Copy word for word, please, the lines of the entries below running from the one containing "Where should I" to the one containing "You are a computer-use agent. The", both ends included.

**** GIVEN DATA ****

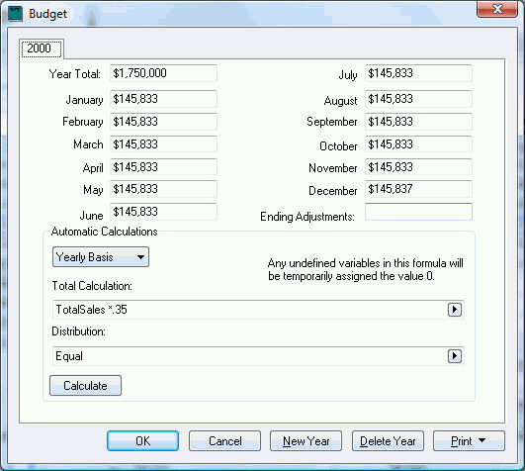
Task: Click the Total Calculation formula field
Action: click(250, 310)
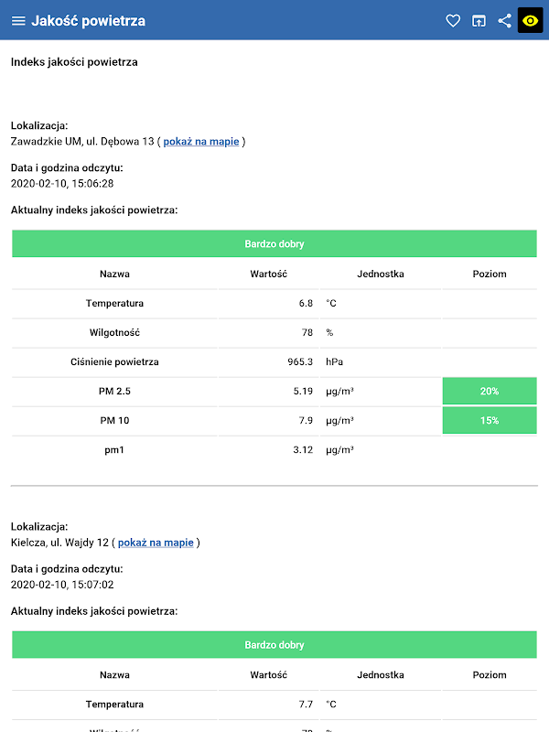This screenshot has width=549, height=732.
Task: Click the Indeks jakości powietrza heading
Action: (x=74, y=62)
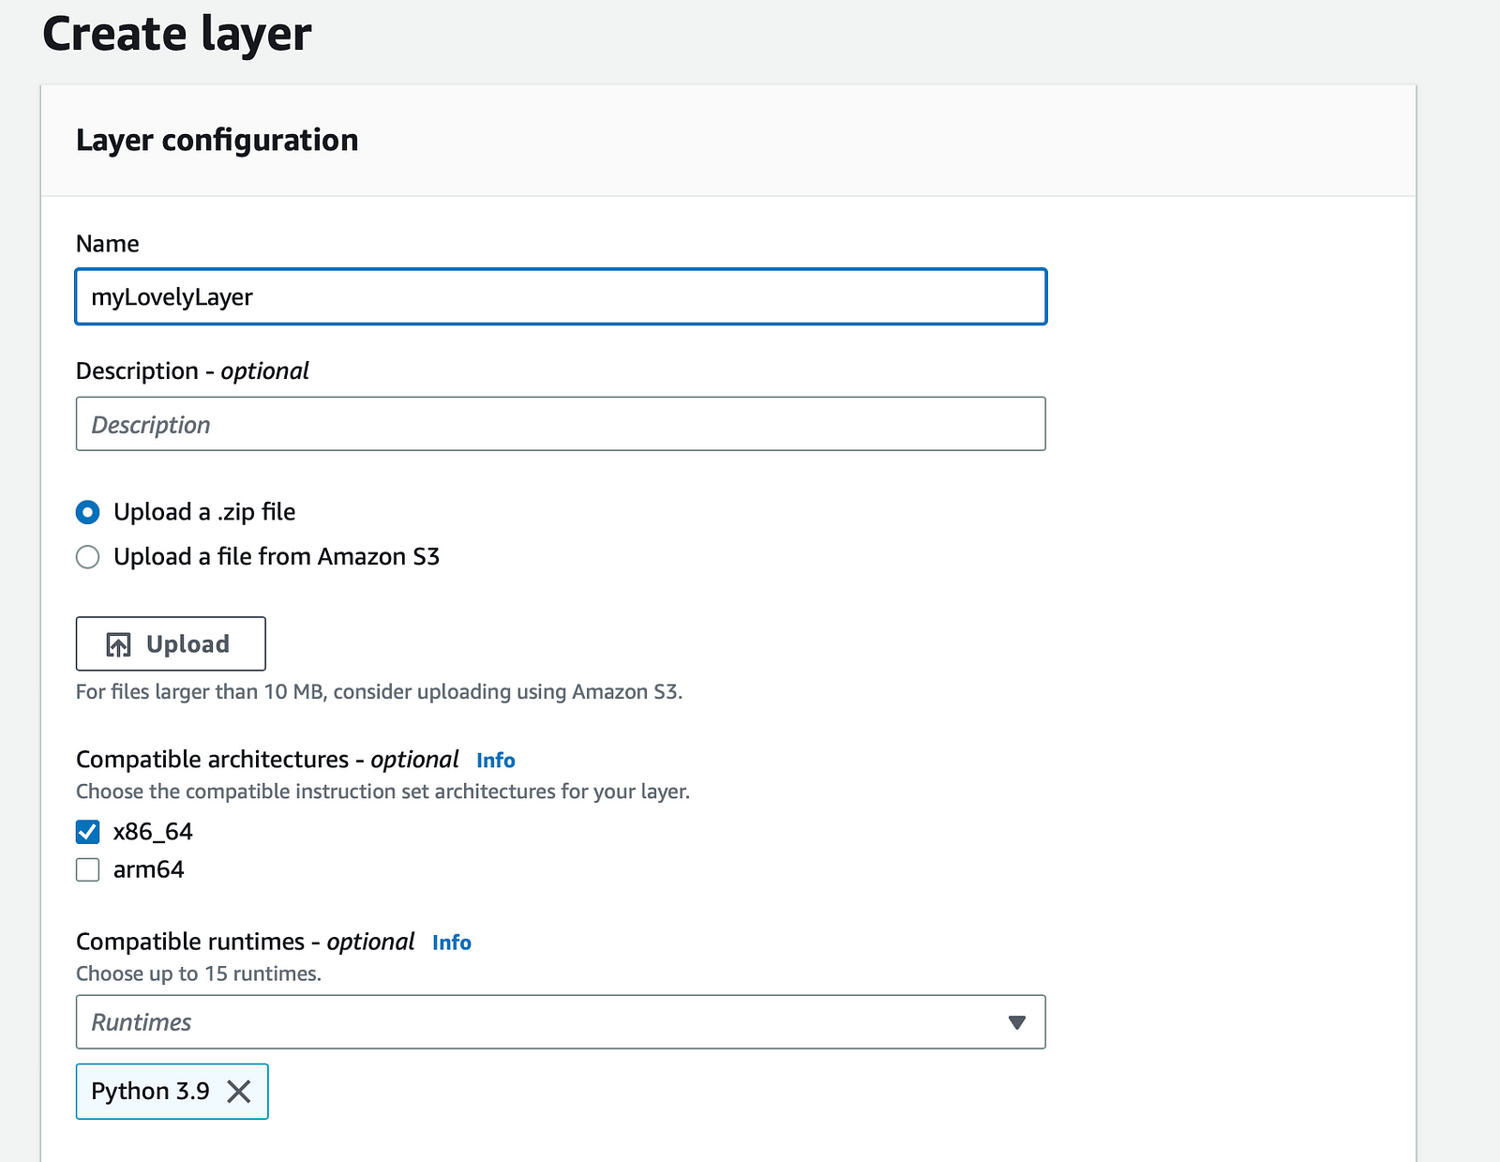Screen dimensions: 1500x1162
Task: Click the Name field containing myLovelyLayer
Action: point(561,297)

****
**** GIVEN DATA ****

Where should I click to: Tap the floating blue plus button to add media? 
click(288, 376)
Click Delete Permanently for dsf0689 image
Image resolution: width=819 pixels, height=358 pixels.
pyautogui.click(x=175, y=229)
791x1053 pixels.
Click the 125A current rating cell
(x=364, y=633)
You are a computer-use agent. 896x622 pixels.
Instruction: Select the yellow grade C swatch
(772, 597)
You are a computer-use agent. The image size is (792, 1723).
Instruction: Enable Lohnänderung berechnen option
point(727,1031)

****

> EXERCISE SOLUTION
Where should I click to: Tap the floating blue plus button to add media? 
click(288, 376)
Click Delete Permanently for dsf0689 image
Image resolution: width=819 pixels, height=358 pixels.
pyautogui.click(x=175, y=229)
791x1053 pixels.
Click the 125A current rating cell
(x=364, y=633)
You are a computer-use agent. 896x622 pixels.
Instruction: Select the yellow grade C swatch
(772, 597)
You are a computer-use agent. The image size is (792, 1723).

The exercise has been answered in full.